Took these before the cat got at them. Still learning and got a long way to go. 

1



 
2


 
3


----------



## dxqcanada (Mar 29, 2016)

I think you need to up the highlights and lower the midtones ... respect the white.


----------



## KenC (Mar 30, 2016)

Pretty nicely done.

Yeah, increase highlights, but not right at the top of the curve because that will push some to pure white.  Best to increase the region about from the middle to a little below the top, say about 170-220/255, while lowering about 100-150 (just guesses - you need to look at the values).  I might also crop some on the left and right in the first and second, respectively.


----------



## Ysarex (Mar 30, 2016)

Pretty good. I notice that these are missing ICC profiles. You want to look into that and correct it. The ICC profile is required to display a photo properly.

Joe


----------



## jcdeboever (Mar 30, 2016)

dxqcanada said:


> I think you need to up the highlights and lower the midtones ... respect the white.





KenC said:


> Pretty nicely done.
> 
> Yeah, increase highlights, but not right at the top of the curve because that will push some to pure white.  Best to increase the region about from the middle to a little below the top, say about 170-220/255, while lowering about 100-150 (just guesses - you need to look at the values).  I might also crop some on the left and right in the first and second, respectively.
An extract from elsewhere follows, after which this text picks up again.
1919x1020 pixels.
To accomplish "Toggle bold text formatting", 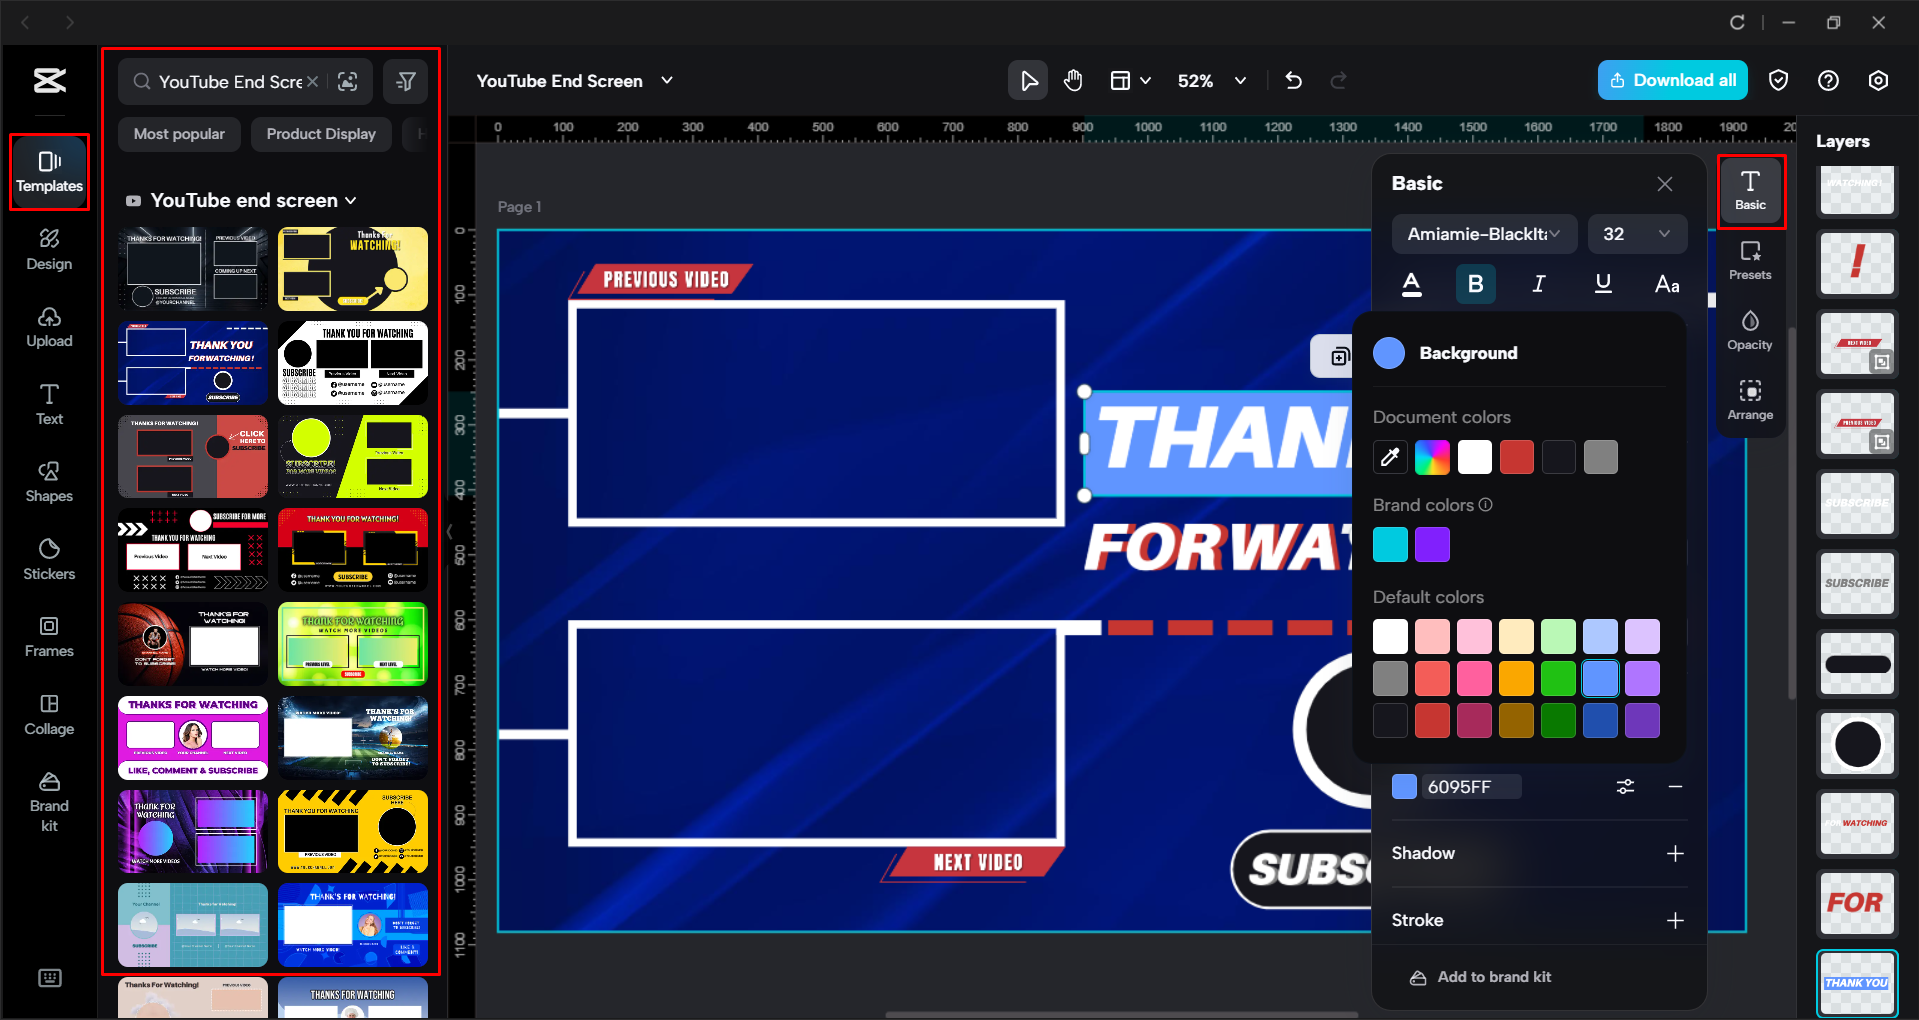I will [x=1475, y=284].
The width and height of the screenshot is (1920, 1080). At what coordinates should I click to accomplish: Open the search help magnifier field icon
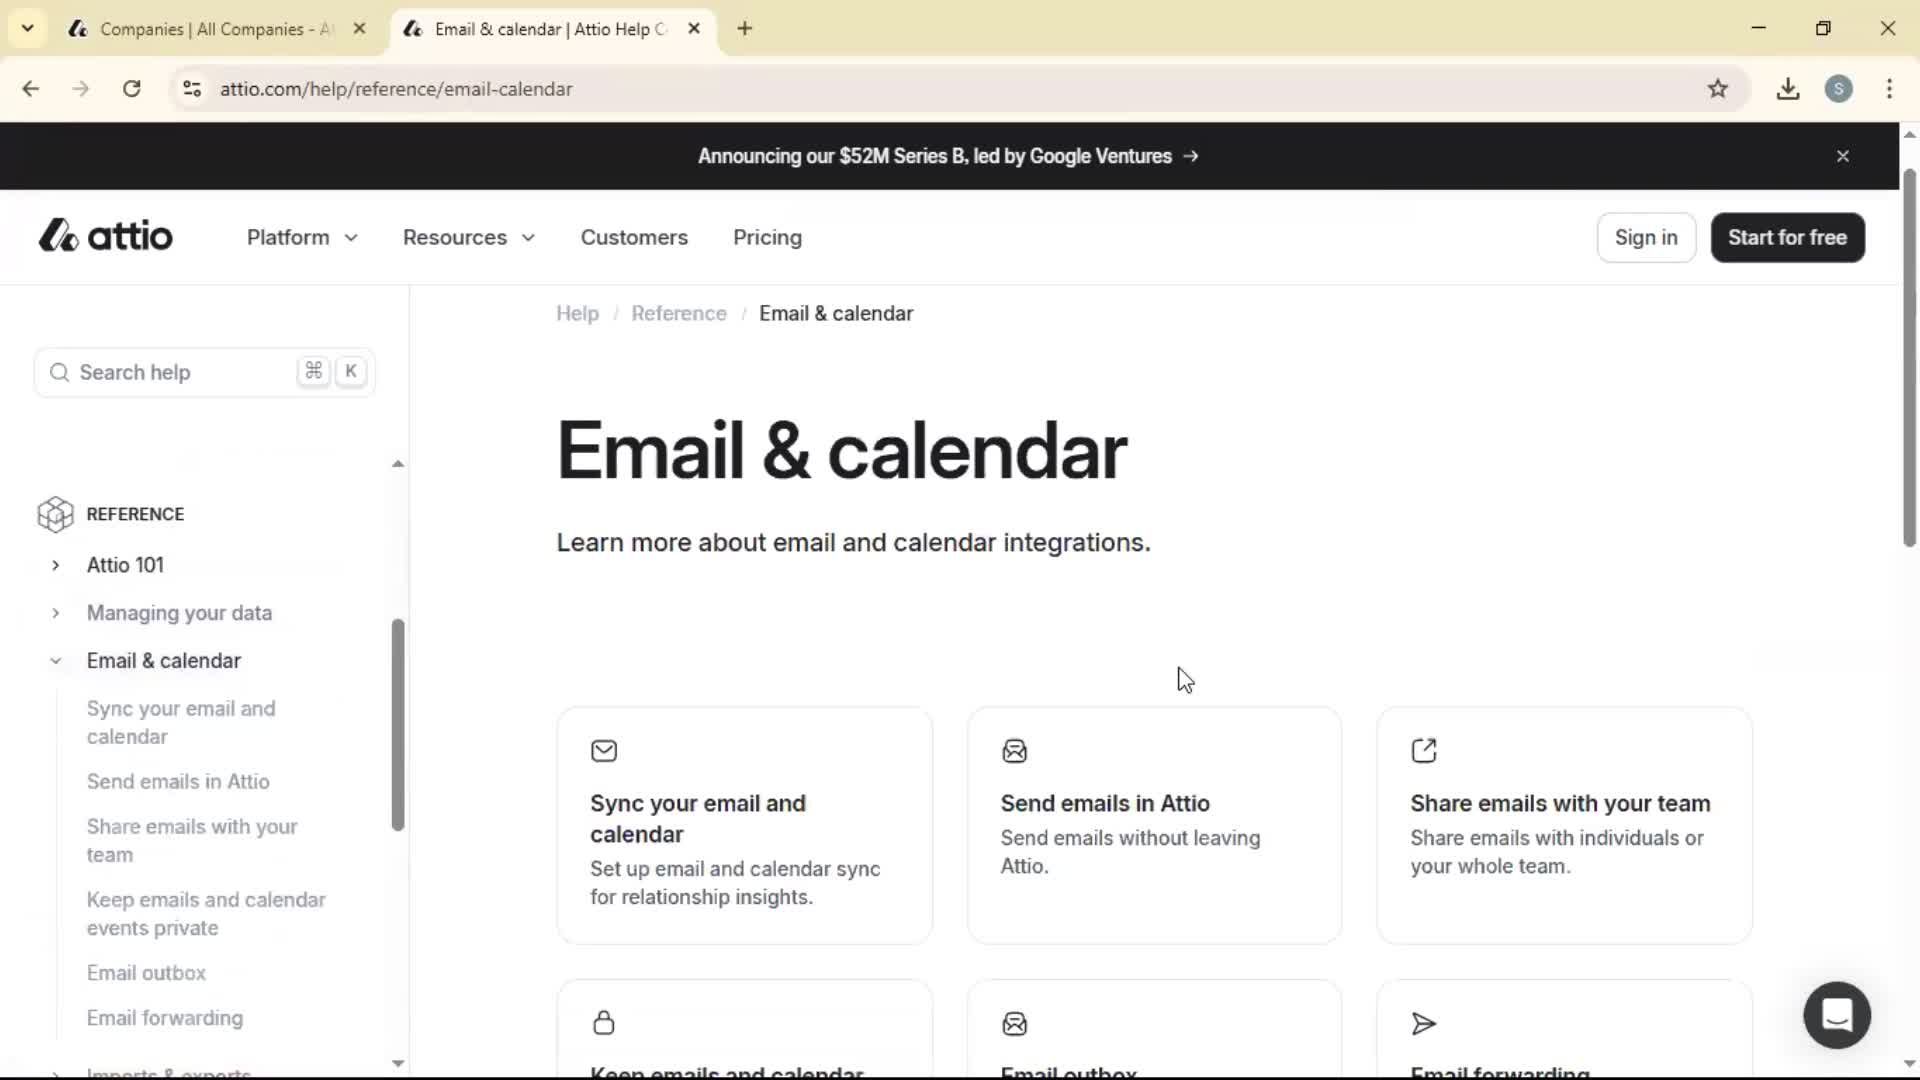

Better? I looked at them on a windows machine and adjusted, not my normal way but lets see what you think.


----------



## Didereaux (Mar 30, 2016)

I like this last set.  Adjustments made nice improvements.   A really nice set when all is said and done.


----------



## KenC (Mar 30, 2016)

Yep, there ya go ...


----------



## jcdeboever (Mar 30, 2016)

KenC said:


> Yep, there ya go ...


Well my monitor looks way different than my wife's Windows laptop. I will have to calibrate my Linux box or replace the old monitor. I have had this monitor for a long time, 8 years at least. 

Sent from my XT1254 using Tapatalk


----------



## oldhippy (Mar 30, 2016)

Really like the second set, Smooth white and pretty. Ed


----------



## In-the-Viewfinder (Mar 30, 2016)

I really like the depth within the photos. Very nice capture.


----------



## jcdeboever (Mar 30, 2016)

Thank you all for the help and nice comments. 


Sent from my XT1254 using Tapatalk


----------



## LilyBee (Apr 3, 2016)

Nice!


----------



## jcdeboever (Apr 3, 2016)

Thanks LilyBee

Sent from my XT1254 using Tapatalk


----------



## jcdeboever (Apr 4, 2016)

The last blossom from the plant I believe. Little pods on the shoots coming out. There was a drip of water coming out of the tip but it dropped before I could capture it.


----------